“Per il Telesi@ riaprono i cancelli il 4 marzo”

fonte Il Vaglio.it – 

Per il Telesi@ riaprono i cancelli il 4 marzo

Scrive l’ufficio comunicazione dell’istituto scolastico: Un fine settimana in fermento dopo la notizia del prolungarsi della chiusura delle scuole di Telese Terme e Comuni limitrofi per l’emergenza Covid-19. La Dirigente Scolastica, Domenica Di Sorbo, e con lei tutto il personale docente, non si è arresa all’ulteriore pausa didattica forzata, preoccupata di garantire ai propri studenti la presenza della Scuola in questa particolare situazione. Ha allertato infatti, immediatamente, il proprio staff e l’intero corpo docente affinché – mutuando le buone pratiche degli ultimi giorni delle istituzioni scolastiche già colpite dai provvedimenti di chiusura – fosse possibile, sin da lunedì, una soluzione per riprendere le lezioni a distanza. Da lunedì infatti gli studenti del Telesi@, nonostante il poco tempo a disposizione, le difficoltà di interloquire ed impartire disposizioni e suggerimenti a distanza, la carenza strutturale, hanno risposto regolarmente all’appello e svolto le lezioni, secondo l’ordinario orario scolastico, in collegamento on line con i propri docenti.
“Un’esperienza questa – afferma la Dirigente – significativa non solo per gli studenti, che oltre alla continuità didattica hanno la dimostrazione di quanto sia importante essere attivi ed impegnarsi per superare gli ostacoli e non rassegnarsi passivamente alle cause di forza maggiore, ma anche per tutti i docenti che hanno dato dimostrazione di impegno e senso di responsabilità, confermando il positivo spirito di collaborazione che da sempre caratterizza il Telesi@. Iniziata ieri e proseguita anche oggi una nuova avventura per ben 47 classi e un totale di circa 1000 studenti”. Studenti e docenti, sotto supervisione della dirigente Domenica Di Sorbo , hanno sperimentato una nuova modalità di lezione, a distanza, eppure estremamente “connessi” l’un l’altro. È bastato poco, un telefono, un tablet o un semplice computer, per riprendere le lezioni! Alle 8.00 sono iniziate regolarmente le lezioni al Telesi@ con il tradizionale appello ad inizio e fine lezione. Tra messaggi audio, materiali condivisi e commentati in tempo reale e tanti interventi personali, ciascuno ha contribuito in modo originale e alternativo alla buona riuscita di questa prima giornata di scuola, riportando risultati più che positivi. Il classico quadriennale e qualche altro docente ha preferito G classroom, il professionale ha adottato la piattaforma proficonf, altri ancora hanno optato per una video conference call su skype, mentre i più “tradizionali” hanno utilizzato whatsapp!

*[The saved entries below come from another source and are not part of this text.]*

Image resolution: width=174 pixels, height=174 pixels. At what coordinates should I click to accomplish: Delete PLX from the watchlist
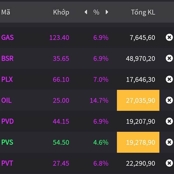pyautogui.click(x=169, y=79)
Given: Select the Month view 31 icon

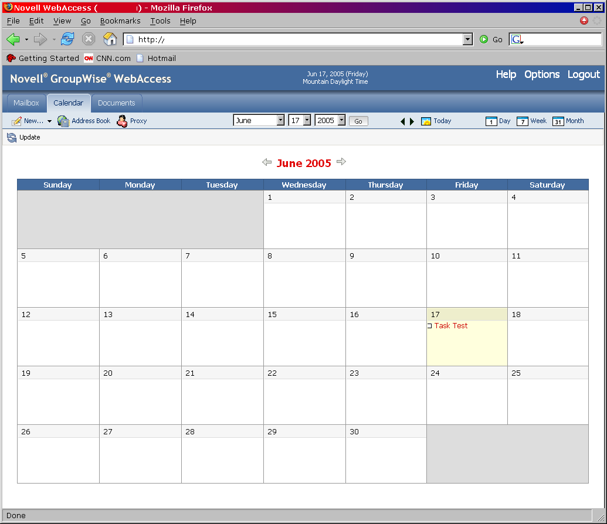Looking at the screenshot, I should (555, 121).
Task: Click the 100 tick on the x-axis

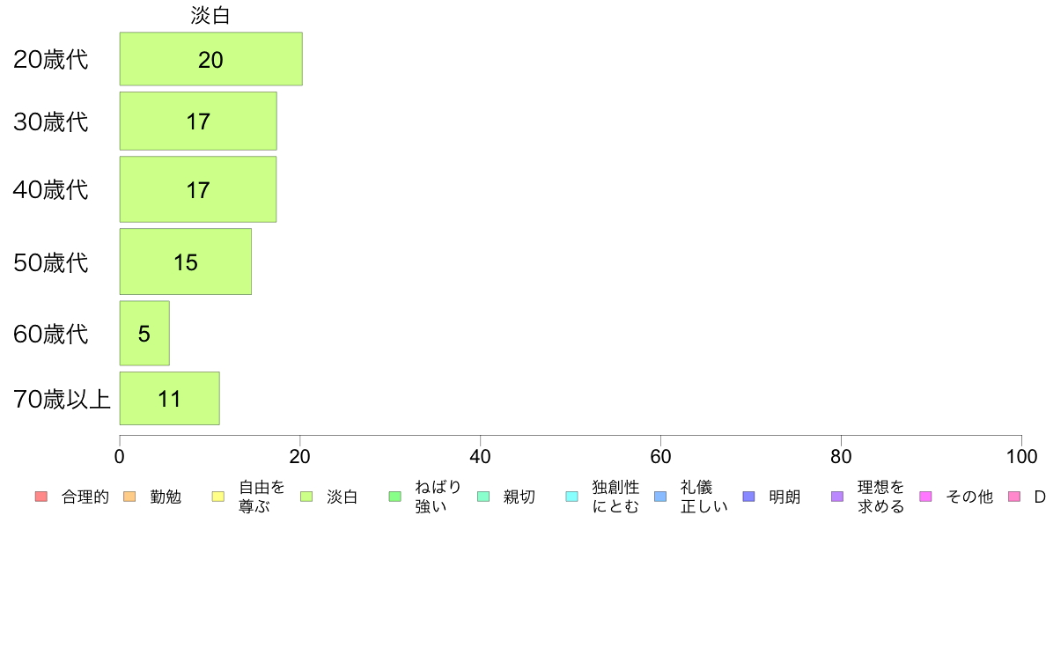Action: click(x=1021, y=456)
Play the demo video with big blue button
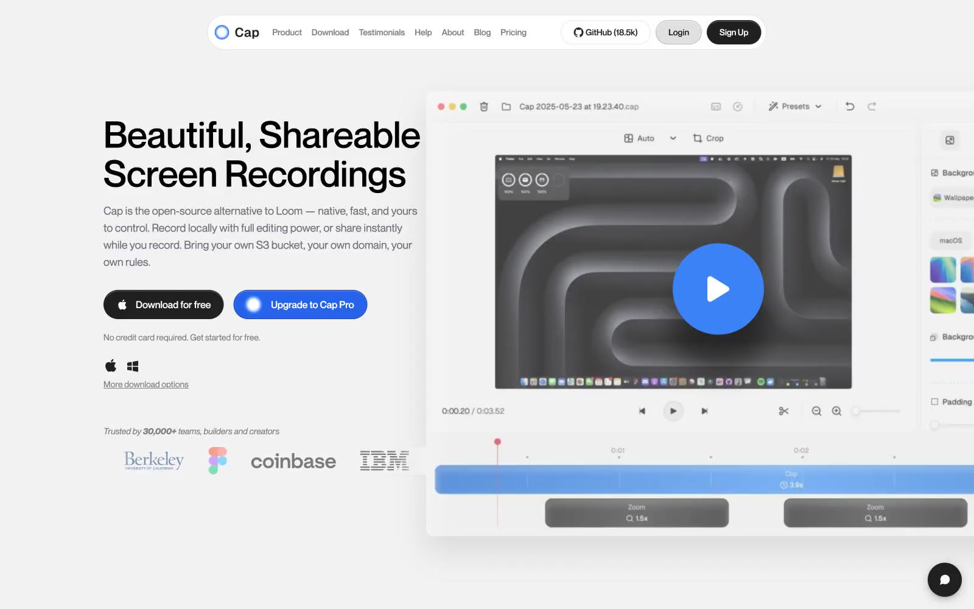 pos(718,289)
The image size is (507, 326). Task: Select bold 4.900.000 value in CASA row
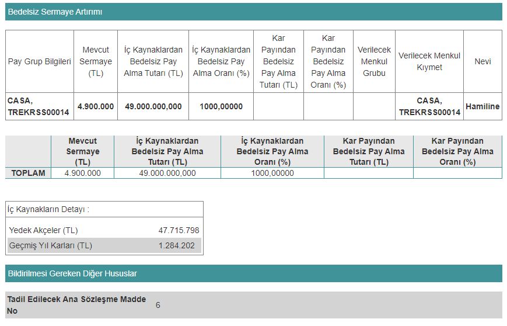[x=96, y=106]
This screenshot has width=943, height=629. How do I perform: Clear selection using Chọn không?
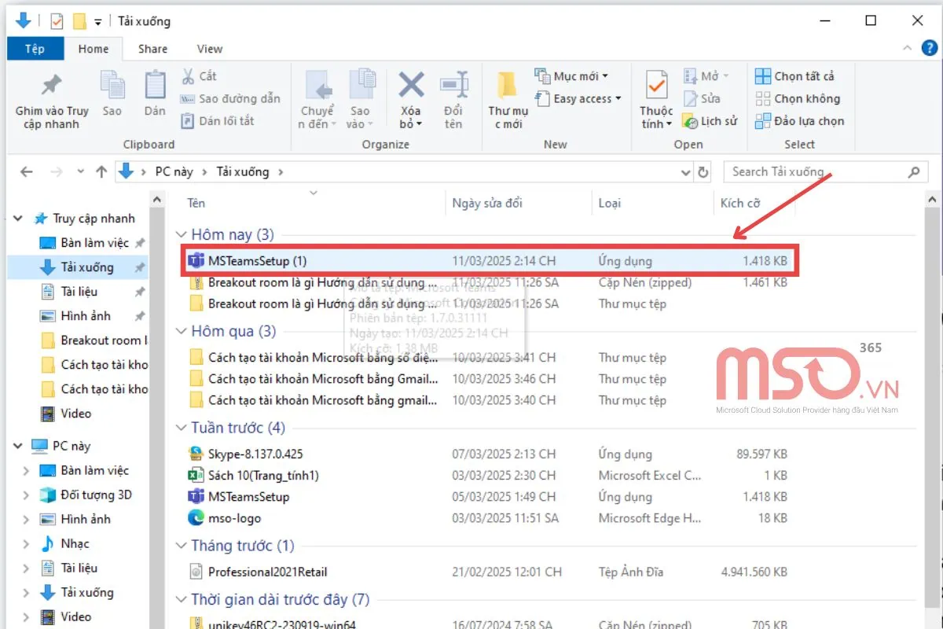click(798, 98)
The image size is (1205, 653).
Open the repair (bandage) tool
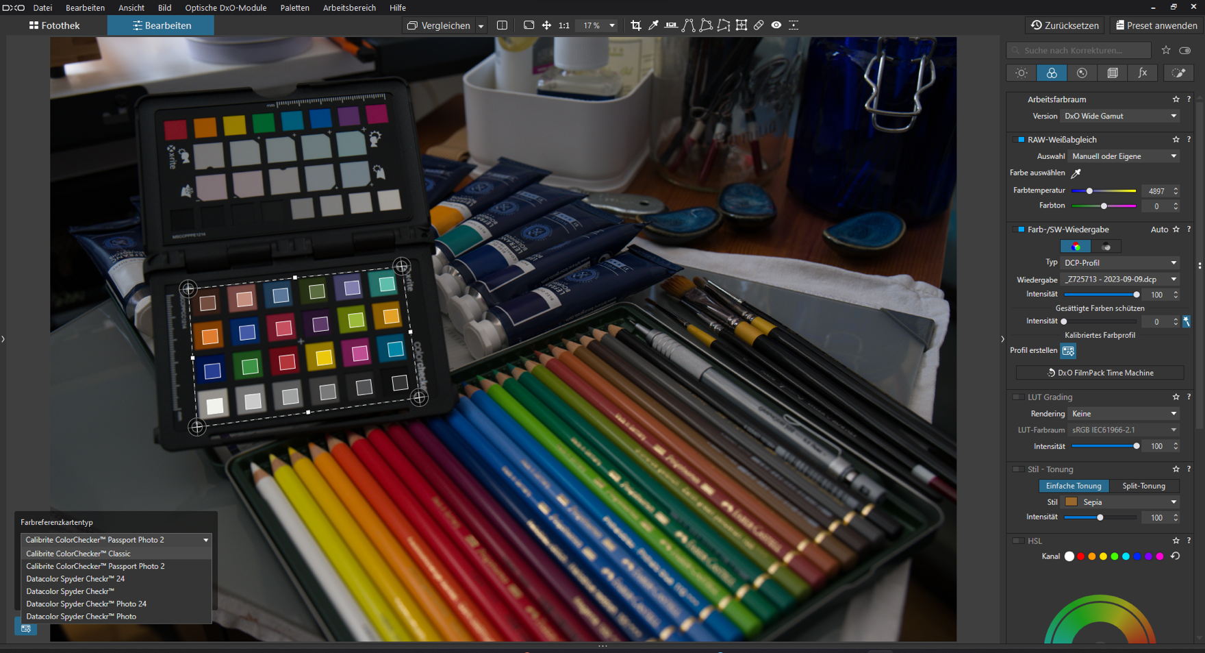(759, 25)
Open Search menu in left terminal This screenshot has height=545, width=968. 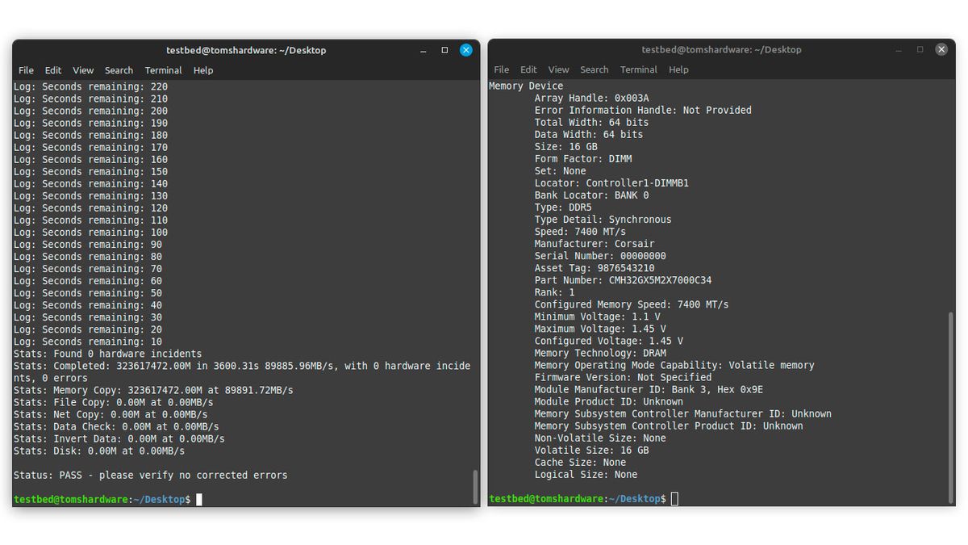click(x=119, y=70)

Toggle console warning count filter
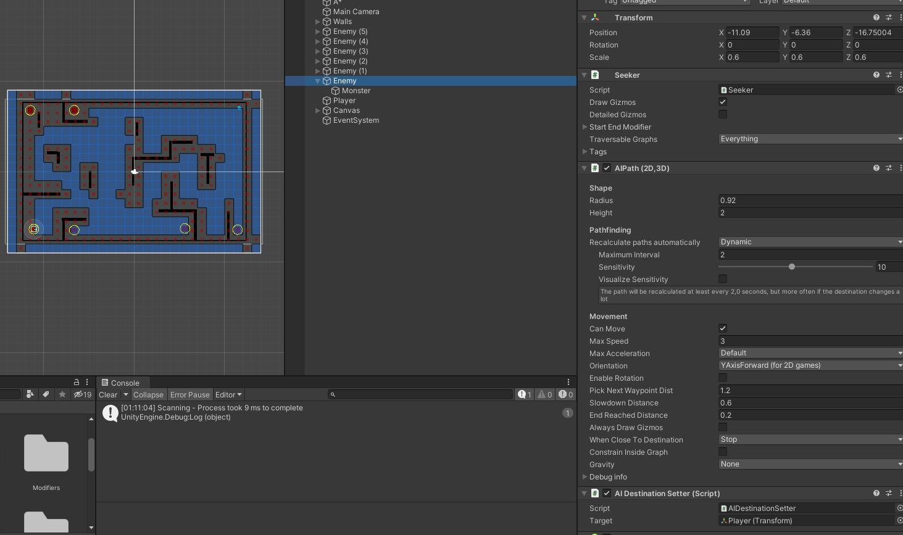(x=544, y=395)
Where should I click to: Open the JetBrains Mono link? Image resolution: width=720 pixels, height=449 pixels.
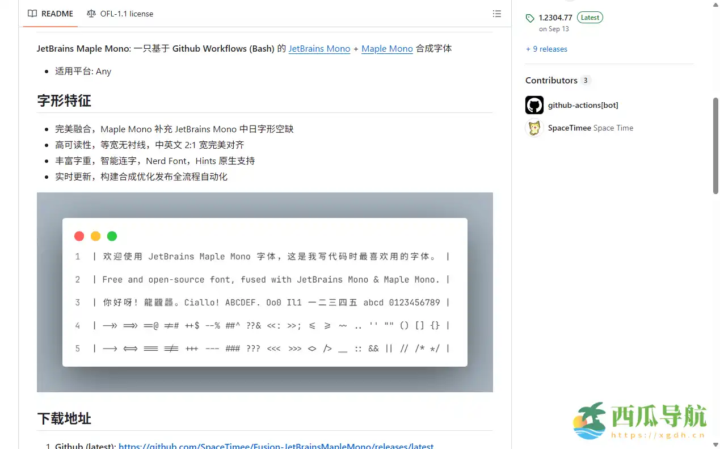(319, 48)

Il Telesi@ si è subito attivato, sfruttando i potenti mezzi della tecnologia, per arrivare a casa degli studenti e offrire la propria lezione. Alcuni dei feedback relativi a queste giornate di lavoro on-line: -Mi sto divertendo molto, è una modalità insolita che non avrei mai pensato di adottare per fare lezione con i prof! -Io do 4 stelle, lezione coinvolgente e sfiziosa! -Il fatto di poter avere delle registrazioni dei docenti, specie in quelle materie non facili, è bellissimo. Posso riascoltarle quando voglio e approfondire gli argomenti. -Un po’ strana ma bella! -Un po’ strana ma rilassante, anche se le spiegazioni preferisco ascoltarle in classe. -Sinceramente mi aspettavo molto peggio, le lezioni sono state abbastanza piacevoli, però devo dire la verità, preferisco fare lezione in classe. Sicuramente non è rilassante come quando si sta in casa, però tutto sommato mi è piaciuto, strano ma bello!

Ammirevoli, inoltre, la serietà e il senso di responsabilità di alcuni studenti che questa mattina hanno manifestato l’interesse di voler continuare la lezione, ma che tuttavia sono stati impossibilitati per cause di forza maggiore. La proposta di attivare delle classi virtuali garantisce coerenza e serietà del percorso di studi intrapreso, indice di una scuola che ha a cuore i propri studenti e si prende “cura” di ciascuno di loro, anche seduti comodamente sul divano di casa! “Siamo riusciti dunque a “fare scuola”, pur non essendo fisicamente riuniti nel nostro Istituto”.